1.2.4流式細胞儀檢測細胞凋亡 0.25%胰酶消化收集各組細胞，預冷磷酸鹽緩沖液(PBS)洗滌細胞，在染色緩沖液中5×105個/mL重懸細胞，吸取100 μL細胞(1×105)至試管中，加入5 μL熒光標記的膜聯蛋白V(Annexin V)試劑和3 μL碘化丙啶(PI)，混勻后避光室溫孵育15 min，孵育后加入400 μL染色緩沖液，流式細胞儀檢測。

2 結 果

2.1順鉑對大鼠腎足細胞增殖的抑制作用 順鉑組腎足細胞經過順鉑4 μg/mL處理 24 h后，細胞增殖受到明顯抑制，聯合組腎足細胞的生長要明顯好于順鉑組，見圖1。RTCA分析顯示，順鉑對腎足細胞具有較強的生長抑制作用，其抑制程度在一定時間(72 h)隨著作用時間增加而增強，聯合組腎足細胞的生長要好于順鉑組(P<0.05)，順鉑處理腎足細胞的半數致死濃度(IC50)值為5.30 μg/mL，24 h后達到最大抑制率，見圖2。

圖2 利用RTCA 實時分析不同分組腎足細胞的生長

2.2流式細胞儀檢測RAS-RH對腎足細胞凋亡的影響 細胞凋亡實驗結果顯示：藥物組[(6.24±0.35)%]與對照組[(2.68±0.11)%]的凋亡率比較差異無統計學意義(P=0.093)。順鉑組[(25.80±2.94)%]與對照組[(2.68±0.11)%]、藥物組[(6.24±0.35)%]、聯合組[(10.98±1.84)%]的凋亡率兩兩比較，差異均有統計學意義(P<0.05)，見圖3。

圖3流式細胞儀檢測不同分組凋亡率的代表圖

3 討 論

《中國藥典》載當歸為傘形科植物的干燥根，具有“補血、活血、調經止痛”等功效[3]。
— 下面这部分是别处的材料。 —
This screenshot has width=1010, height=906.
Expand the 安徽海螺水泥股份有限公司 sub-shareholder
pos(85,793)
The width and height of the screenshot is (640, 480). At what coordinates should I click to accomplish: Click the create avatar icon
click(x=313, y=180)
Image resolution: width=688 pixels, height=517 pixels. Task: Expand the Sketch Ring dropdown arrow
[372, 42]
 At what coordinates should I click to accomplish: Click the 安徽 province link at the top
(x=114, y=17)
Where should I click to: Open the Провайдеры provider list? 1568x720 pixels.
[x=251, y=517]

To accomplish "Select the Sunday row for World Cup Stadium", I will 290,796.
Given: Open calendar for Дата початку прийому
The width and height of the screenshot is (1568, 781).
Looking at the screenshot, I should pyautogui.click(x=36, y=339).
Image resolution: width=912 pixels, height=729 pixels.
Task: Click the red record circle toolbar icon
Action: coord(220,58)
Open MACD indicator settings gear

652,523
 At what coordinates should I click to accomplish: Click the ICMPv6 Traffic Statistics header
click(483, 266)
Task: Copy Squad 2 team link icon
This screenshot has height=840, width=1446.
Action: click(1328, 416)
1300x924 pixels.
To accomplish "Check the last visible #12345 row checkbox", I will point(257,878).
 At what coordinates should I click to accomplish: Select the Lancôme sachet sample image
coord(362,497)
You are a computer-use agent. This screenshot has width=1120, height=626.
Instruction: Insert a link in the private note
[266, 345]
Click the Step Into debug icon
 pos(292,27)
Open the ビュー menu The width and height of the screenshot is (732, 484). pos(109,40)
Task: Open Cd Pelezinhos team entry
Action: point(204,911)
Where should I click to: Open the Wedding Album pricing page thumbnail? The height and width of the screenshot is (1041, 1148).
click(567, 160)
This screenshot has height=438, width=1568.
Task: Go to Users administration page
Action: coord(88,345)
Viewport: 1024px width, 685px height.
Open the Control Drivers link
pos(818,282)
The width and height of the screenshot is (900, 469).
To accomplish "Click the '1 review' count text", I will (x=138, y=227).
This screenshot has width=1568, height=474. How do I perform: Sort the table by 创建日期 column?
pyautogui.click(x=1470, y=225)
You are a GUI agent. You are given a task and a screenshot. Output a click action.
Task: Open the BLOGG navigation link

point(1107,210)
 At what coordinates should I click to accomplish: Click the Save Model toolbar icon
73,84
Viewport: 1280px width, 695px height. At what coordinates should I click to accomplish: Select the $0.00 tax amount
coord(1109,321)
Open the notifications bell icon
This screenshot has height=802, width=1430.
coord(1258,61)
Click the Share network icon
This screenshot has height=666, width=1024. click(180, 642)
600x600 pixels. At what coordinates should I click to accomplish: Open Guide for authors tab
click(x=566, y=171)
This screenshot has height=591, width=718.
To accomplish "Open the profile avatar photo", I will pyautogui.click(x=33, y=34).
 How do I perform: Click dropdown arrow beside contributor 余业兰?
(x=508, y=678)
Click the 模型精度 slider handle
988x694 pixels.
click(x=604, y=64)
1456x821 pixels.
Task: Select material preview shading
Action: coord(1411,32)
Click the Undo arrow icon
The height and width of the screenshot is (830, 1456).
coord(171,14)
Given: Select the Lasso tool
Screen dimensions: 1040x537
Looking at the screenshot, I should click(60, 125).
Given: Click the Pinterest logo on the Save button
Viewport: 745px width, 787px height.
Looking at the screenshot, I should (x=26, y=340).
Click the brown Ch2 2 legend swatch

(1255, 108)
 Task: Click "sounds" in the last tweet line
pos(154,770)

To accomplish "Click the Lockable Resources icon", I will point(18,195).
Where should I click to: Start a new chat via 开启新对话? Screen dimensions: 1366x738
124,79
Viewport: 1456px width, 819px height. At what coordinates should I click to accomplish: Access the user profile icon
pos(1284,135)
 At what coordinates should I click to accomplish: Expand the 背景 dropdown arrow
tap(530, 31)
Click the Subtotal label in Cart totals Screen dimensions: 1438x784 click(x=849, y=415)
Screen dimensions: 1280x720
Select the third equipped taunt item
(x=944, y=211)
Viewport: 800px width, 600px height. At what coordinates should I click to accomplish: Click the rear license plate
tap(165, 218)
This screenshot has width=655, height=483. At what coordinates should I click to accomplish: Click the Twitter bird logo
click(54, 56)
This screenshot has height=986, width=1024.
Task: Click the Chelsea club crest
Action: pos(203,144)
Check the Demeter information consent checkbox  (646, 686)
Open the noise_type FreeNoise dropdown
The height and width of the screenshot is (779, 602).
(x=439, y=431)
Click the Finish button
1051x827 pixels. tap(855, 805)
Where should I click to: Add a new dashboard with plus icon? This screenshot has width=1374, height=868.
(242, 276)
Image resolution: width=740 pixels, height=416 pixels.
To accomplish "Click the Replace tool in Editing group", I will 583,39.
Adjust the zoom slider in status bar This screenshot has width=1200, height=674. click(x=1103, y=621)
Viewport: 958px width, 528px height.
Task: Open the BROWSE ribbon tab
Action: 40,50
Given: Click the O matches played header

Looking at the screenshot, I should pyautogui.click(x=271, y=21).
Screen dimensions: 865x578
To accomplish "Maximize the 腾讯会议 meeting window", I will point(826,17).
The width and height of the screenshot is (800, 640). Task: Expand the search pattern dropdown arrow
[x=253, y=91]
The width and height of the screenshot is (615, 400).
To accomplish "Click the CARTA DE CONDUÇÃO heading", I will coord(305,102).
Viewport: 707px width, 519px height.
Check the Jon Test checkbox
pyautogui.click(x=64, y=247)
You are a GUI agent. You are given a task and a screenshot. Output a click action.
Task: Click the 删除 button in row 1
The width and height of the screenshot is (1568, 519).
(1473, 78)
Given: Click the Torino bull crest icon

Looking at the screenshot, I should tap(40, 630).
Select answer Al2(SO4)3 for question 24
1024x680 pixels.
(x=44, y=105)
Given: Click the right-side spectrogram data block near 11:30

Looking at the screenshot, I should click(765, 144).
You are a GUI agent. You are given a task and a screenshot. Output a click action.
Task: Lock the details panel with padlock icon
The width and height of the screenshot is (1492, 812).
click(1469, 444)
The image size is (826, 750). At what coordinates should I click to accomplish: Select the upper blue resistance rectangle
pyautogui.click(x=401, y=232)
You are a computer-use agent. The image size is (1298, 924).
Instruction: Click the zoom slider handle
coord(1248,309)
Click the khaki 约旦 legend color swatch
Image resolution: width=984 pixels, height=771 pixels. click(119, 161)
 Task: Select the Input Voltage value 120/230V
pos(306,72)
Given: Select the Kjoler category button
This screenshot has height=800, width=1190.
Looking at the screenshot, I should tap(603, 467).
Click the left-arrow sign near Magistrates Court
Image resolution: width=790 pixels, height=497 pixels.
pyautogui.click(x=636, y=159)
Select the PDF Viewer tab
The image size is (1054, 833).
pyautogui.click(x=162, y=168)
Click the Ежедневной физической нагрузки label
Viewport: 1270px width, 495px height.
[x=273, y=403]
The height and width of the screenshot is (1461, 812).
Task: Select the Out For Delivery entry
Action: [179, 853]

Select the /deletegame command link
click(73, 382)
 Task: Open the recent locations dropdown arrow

研究表明，當歸所含的生物活性物質主要是揮發性與非揮發性化學物質，而產生效應的主要有揮發油、藁苯內酯、阿魏酸、多糖等成分[4]。紅芪為豆科巖黃芪屬植物，《中國藥典》收載的常用中藥紅芪為多序巖黃芪的根，紅芪入藥史載于南北朝梁-陶弘景著的《本草經集注》，具有“扶正祛邪，益氣固本”的功效[3]。紅芪含有多糖、生物堿、黃酮、氨基酸等物質，且多糖為紅芪中最主要的活性成分，是一種雜多糖，具有抗氧化、抗癌、提高機體免疫力等作用[5]。寇寧等[6]研究表明，紅芪多糖具有較強的清除羥自由基、超氧陰離子自由基及1,1-二苯基-2-三硝基苯肼(DPPH)自由基等作用。近年來一些研究證明，RAS-RH中，紅芪補血，當歸養血，兩藥合用共奏補氣生血之功，使血氣旺盛，腎精髓海充足[7]。研究發現，紅芪多糖能明顯抑制多種腫瘤細胞增殖，可通過增強機體免疫能力抗癌，還能在體外致使腫瘤細胞周期停滯、誘導部分腫瘤細胞凋亡、對化療藥物起減毒增敏效果等[8]。王小軍等[9]利用四甲基偶氮唑藍(MTT)法和流式細胞術研究發現，紅芪多糖-1可促進人肺腺癌A549細胞活性氧自由基(ROS)、丙二醛(MDA)的上調，同時促進谷胱甘肽(GSH)、總超氧化物歧化酶(T-SOD)、總抗氧化能力(T-AOC)的下調，不同劑量紅芪多糖-1均具有抗腫瘤活性的作用，提示其抑制人肺腺癌A549細胞增殖、誘導凋亡可能與調控細胞內氧化/抗氧化機制平衡有關。劉華等[10]通過流式細胞儀及RT-PCR法研究紅芪多糖誘導肺腺癌細胞凋亡與Bax/Bcl-2表達，觀察發現不同濃度的紅芪多糖均可誘導A549細胞凋亡，均可降低Bcl-2蛋白的表達，相應提高Bax蛋白的表達，且呈濃度依賴性，其機制可能是通過調節細胞內Bcl-2和Bax蛋白的表達而誘導A549細胞的凋亡。張艷霞等[11]采用MTT比色法檢測當歸揮發油對SPC-A-1細胞的細胞毒作用;流式細胞術檢測SPC-A-1細胞凋亡及周期;吖啶橙/溴化乙啶(AO/BE)雙熒光染色法觀察SPC-A-1細胞凋亡，研究發現當歸揮發油可誘導SPC-A-1細胞凋亡，推斷出當歸揮發油可能通過阻滯細胞于G2期，從而起到抑制SPC-A-1細胞增殖的作用。安靜等[12]實驗采用AOM/DSS誘導小鼠炎癥相關結直腸癌模型，探究當歸多糖、當歸油對腫瘤的預防作用，結果表明此兩種當歸提取物單獨使用時均具有降低腫瘤發病率及抑制腫瘤發展的作用，且兩者具有協同作用，以當歸油與高劑量的當歸多糖配伍對結直腸癌的發生、發展抑制作用最強。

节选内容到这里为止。